Beside her Tancorix leaned forward on one palm, his broad shoulders making a path. He reached with one long arm, emerging from the fray with two loaves. As he’d done every day since they’d left, he offered her the larger one. If it weren’t for him, she’d have starved by now.
“I keep telling you, you don’t need to thank me. I have to protect you. I’m your brother.” He smiled.
Leaning back against the rough wood, she nibbled on the dry bread. The small bit of food did nothing to quell the sickness bubbling in her stomach. How many days had they been on this nightmare of a journey? She turned to count the scratchings on the ship behind her, moving her fingertips. Fifty-eight. Fifty-eight days since she’d seen their parents, their roundhouse. Their cousins.
She ached for the green grass and blue skies of home. The warmth and light of the sun. This … prison … was hot, unbearably foul, and above all, nearly devoid of light. The sailors opened the door at the top of the stairs during the heat of the day. Surely it was not for their comfort, but because they didn’t want their cargo to die, didn’t want to lose their profit.
“Are you going to eat that or just squeeze the life out of it?”
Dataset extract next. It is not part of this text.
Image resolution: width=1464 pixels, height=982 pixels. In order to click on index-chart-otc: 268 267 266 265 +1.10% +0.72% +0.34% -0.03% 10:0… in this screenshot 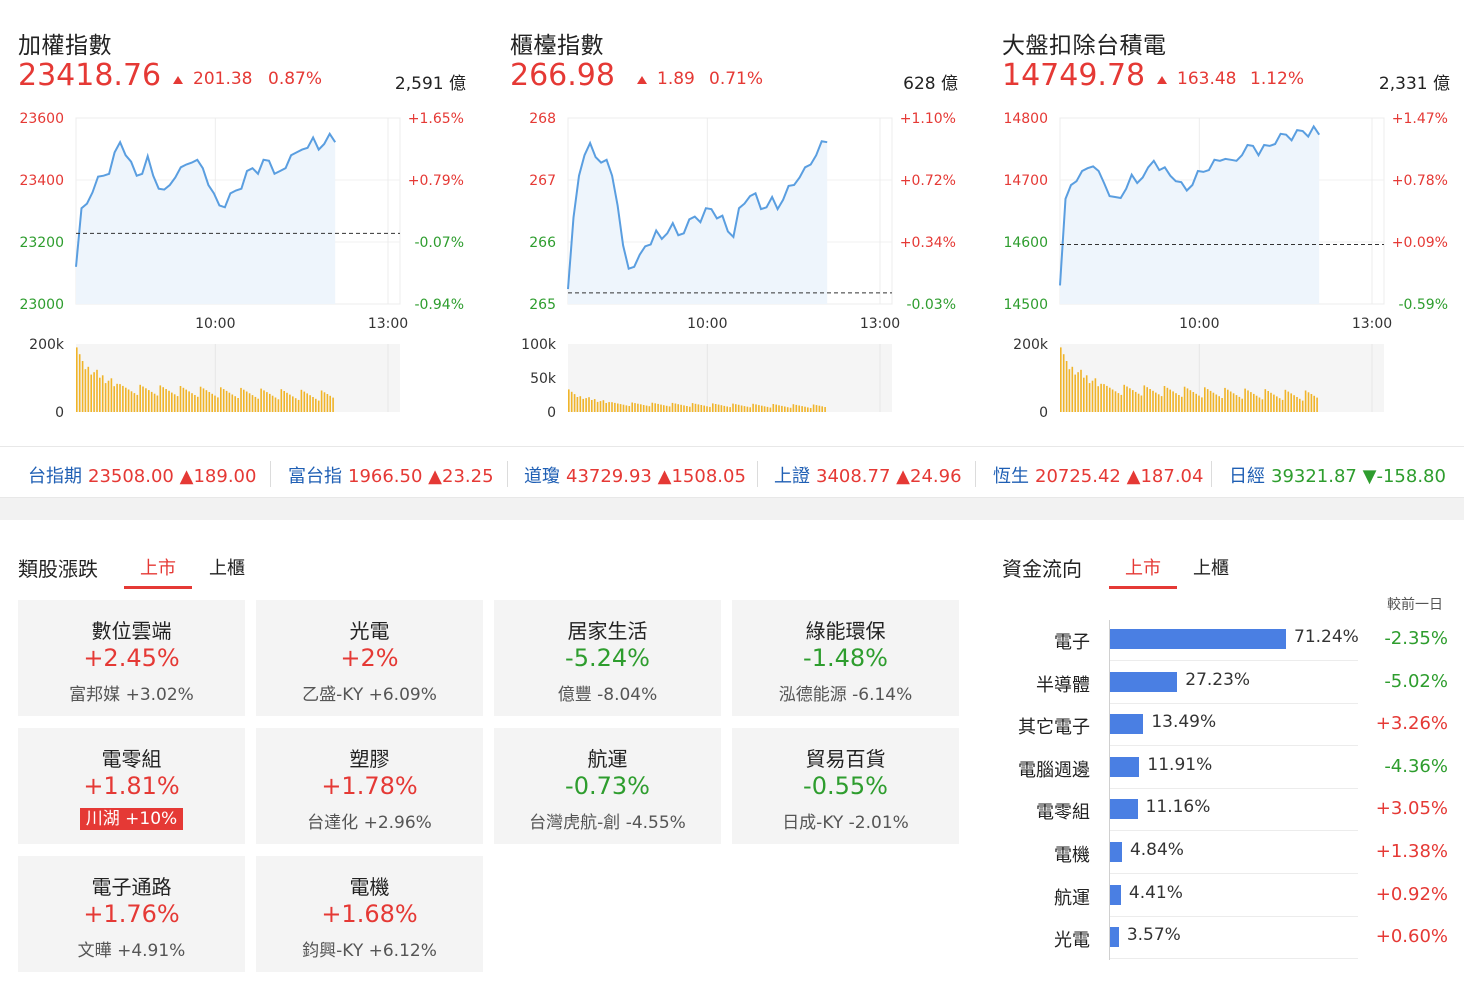, I will do `click(740, 260)`.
“What?” She turned to see Tancorix grinning.
“The bread. You look like you’re choking it.”
“Only because I can’t get to any of them.” She gestured above board. “I hate the Roumani. We never should have trusted Vespasian or his soldiers.”
“I don’t think these are real soldiers,” he whispered.
“What are you talking about?”
“I don’t think they’re really Roumani soldiers. Just dressed like them, and capturing whoever they can find to sell.”
“Does it make a difference? They’re Roumani, soldiers or not.”
He shrugged. “If you not going to eat that, give it to me.”
She shoved the smushed bread in her mouth and lay back down, her back to him.
She’d watched the Roumani kill her mamma and tatos fifty-eight days ago… though she’d closed her eyes before their crimson life-blood soaked into the ground.
Like any Britanni woman, she could fight next to the men. She had the scars to prove it. She could wield a knife and a sword.
And she would do it now, if she had one.
If they hadn’t been caught off guard.
That would never happen again. She would regain her freedom. She would do whatever it took to get back home to Britannia. Or die trying.